The Industrial Internet (IIoT) is also considered as a way to improve the appeal of core products by providing more services associated with machines rather than expecting new revenues. As a consequence, vertical players are tending to lower their expectations for data monetisation, focusing essentially on using data for process optimisation mainly, bringing more value to their core products. This is even more true for very expensive machines (aircraft, heavy equipment). However, some industries like automotive still aim to generate additional recurring service-based revenues over time through additional interactions (rather than standalone product sales with renewal several years later). They are pushing their subscription-based services, even though the real adoption is still under interrogation (even for premium manufacturers).

In addition, servicisation is also used to increase customer loyalty, where the traditional product purchase (transaction relationship) is being transformed into a recurrent relationship between suppliers and clients. Moreover, new innovative and disruptive pricing models will be introduced, with the example of tyre manufacturers which sell services (on a per-km basis through Tyre-As-A-Service) for professional fleet managers.

Data will play an important and central role in the future as many players aim to leverage the data collected from the connected objects, chiefly for business reasons. There are still questions around the real monetisation of the data as it is based on the ownership of the data itself and its related control. Early initiatives show data use for internal use, circumventing data privacy issues. To build data-managing platforms, the biggest industry players are tending to develop their own digital solutions. For smaller players, data will likely be exploited by third parties, as they lack the appropriate technical expertise and capacity to combine with other data.

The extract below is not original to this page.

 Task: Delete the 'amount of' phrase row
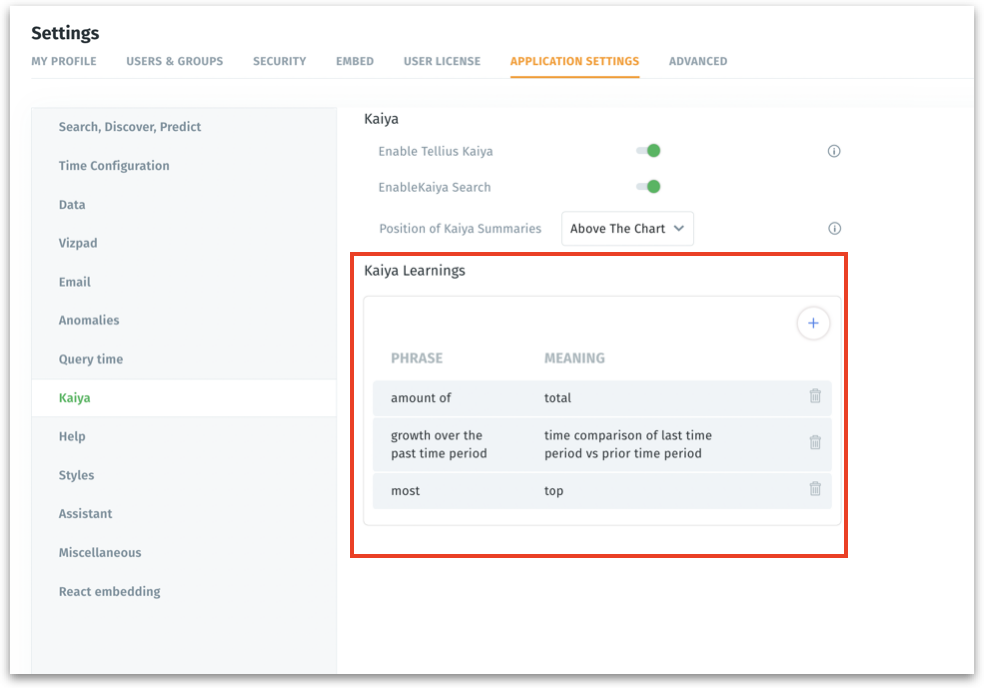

The market of the Industrial Internet will be driven by the enabling technologies (LPWA and big data chiefly) which provide disruptive features. Moreover, different national and international initiatives such as Industry 4.0 or the Industrial Internet Consortium (IIC) support the development of these new technologies led by the automation and engineering industry giants.

schema_Industrial_internet

However, in addition to doubts around data monetisation, the market is also facing such barriers as security and reliability concerns, interoperability issues and potential societal impact on workforce training and employment. Furthermore, this is leading industrial giants to have their own data-oriented department and they are required to acquire new skills and expertise around data – a process which also takes time.

 

Get more insights on infrastructure, products and services, customer relationship related to Industrial Internet as well as an analysis of the value chain, possible monetization of data and general drivers and hurdles.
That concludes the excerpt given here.